13

360 18 0
                                    

Setelah beberapa hari perjalanan, suatu hari, sekitar pukul lima sore, dia mendengar kokok ayam. Dia turuti arah kokok ayam tersebut.

Lelaki itu memperkirakan, kokok ayam itu memberi pertanda bagwa dia telah dekat ke kampung orang. Pendekar Gunung Sangku ingin cepat kesana. Dia akan makan nasi kalau nanti ada orang yang mengasihinya, sebab telah cukup lama ia tak makan.
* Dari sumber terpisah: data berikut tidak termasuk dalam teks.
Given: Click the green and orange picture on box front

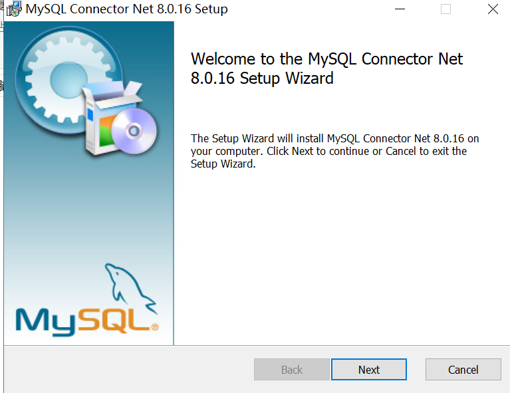Looking at the screenshot, I should 106,130.
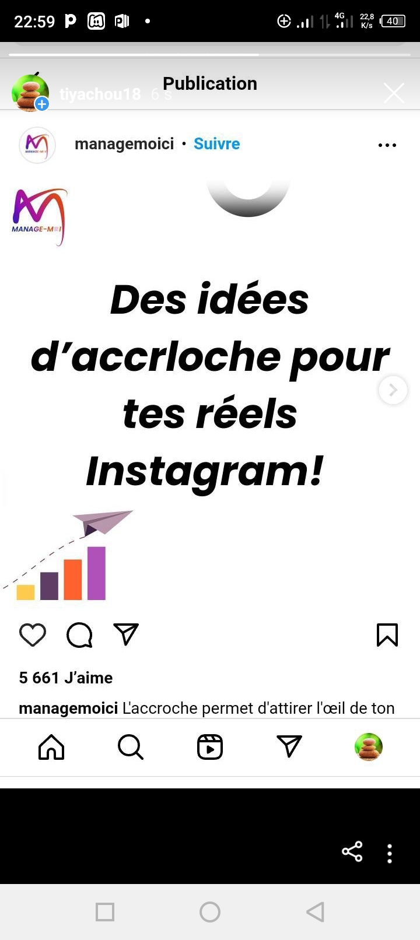This screenshot has width=420, height=940.
Task: View the 5 661 J'aime likes list
Action: (x=66, y=678)
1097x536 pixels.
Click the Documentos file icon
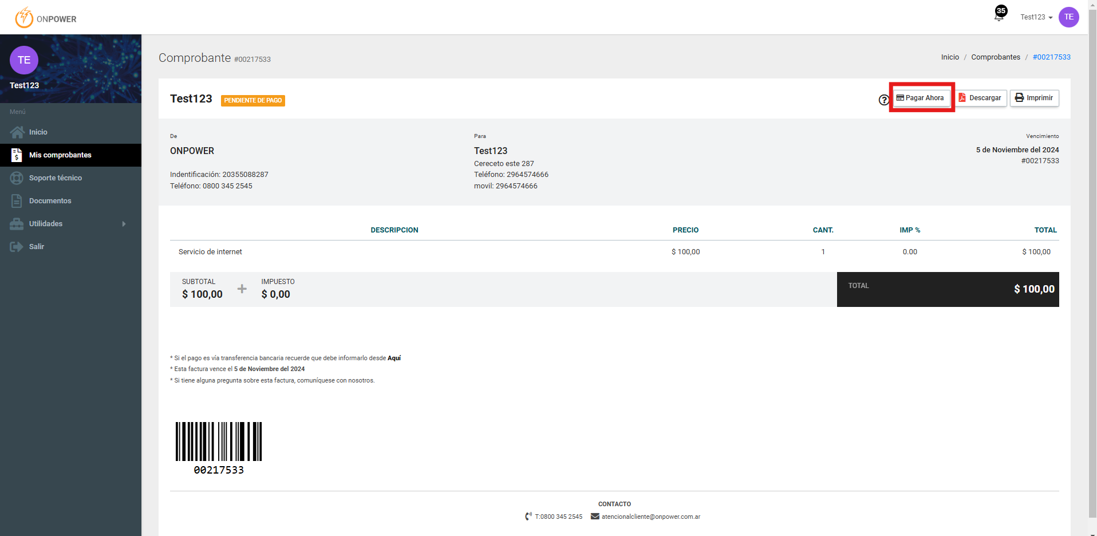[x=17, y=201]
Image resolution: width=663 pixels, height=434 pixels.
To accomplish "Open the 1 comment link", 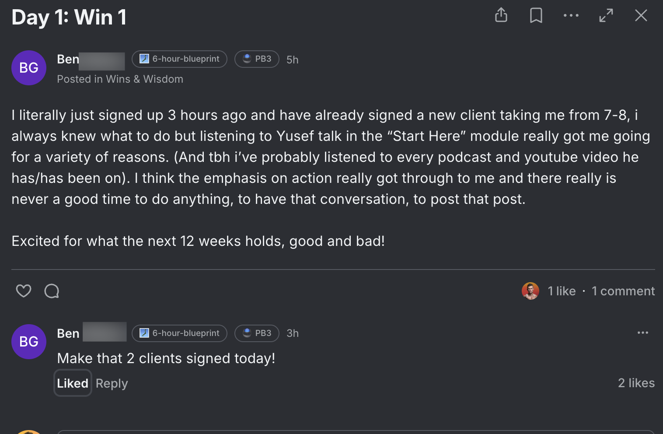I will tap(623, 291).
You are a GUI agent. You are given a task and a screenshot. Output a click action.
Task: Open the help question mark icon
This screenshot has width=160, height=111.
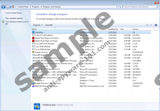(x=156, y=25)
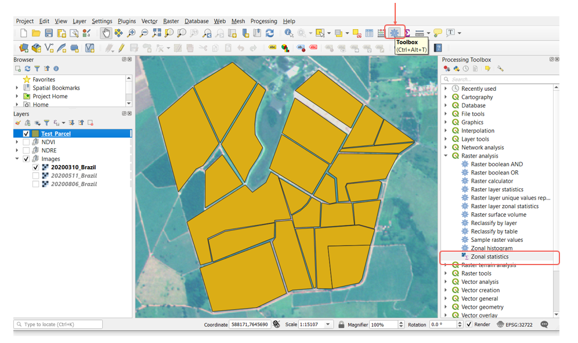Image resolution: width=578 pixels, height=343 pixels.
Task: Open the Processing Toolbox gear icon
Action: coord(394,33)
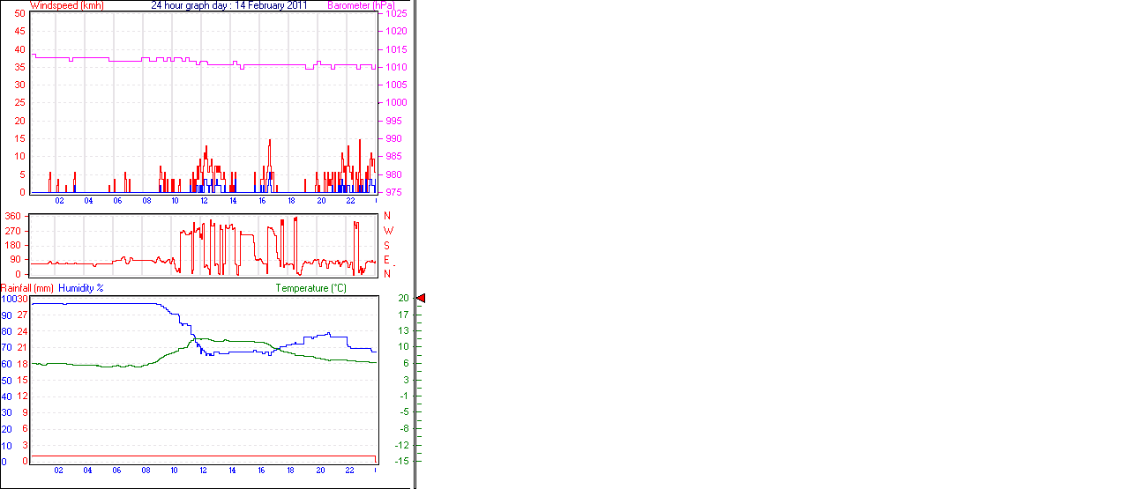Click the red triangle marker beside temperature axis
The width and height of the screenshot is (1122, 489).
[421, 299]
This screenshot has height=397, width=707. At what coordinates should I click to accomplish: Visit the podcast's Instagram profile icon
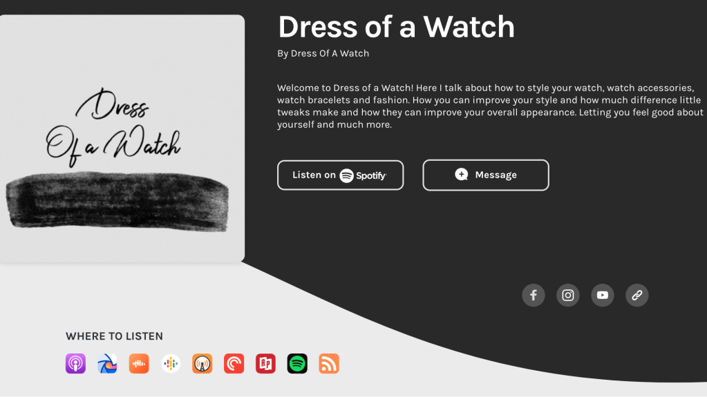tap(568, 295)
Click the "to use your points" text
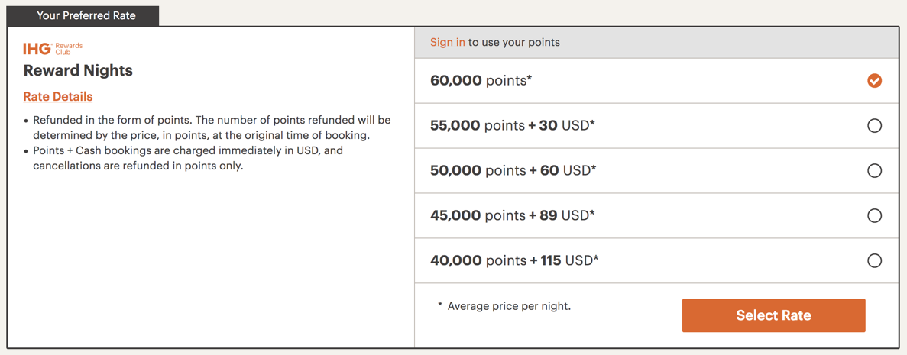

Makin lama kian dekat juga dia ke arah kokok ayam tersebut. Dan setelah semakin dekat, rupanya kokok ayam itu bukanlah berasal dari perkampungan manusia, tetapi ladang padi orang.

Dari kejauhan dia melihat ada sebuah rumah ladang yang tinggi, bertonggak empat, berdinding pelupuh dan beratap daun langkok.

Dia berjalan ke arah itu. Dia berjalan disela-sela rumpun padi ladang yang sedang masak tersebut. Sesampai di dekat rumah ladang itu, dia bersorak. Penghuni rumah tersebut terkejut. Seorang lelaki turun dengan sebuah parang seperti siap menghadangnya.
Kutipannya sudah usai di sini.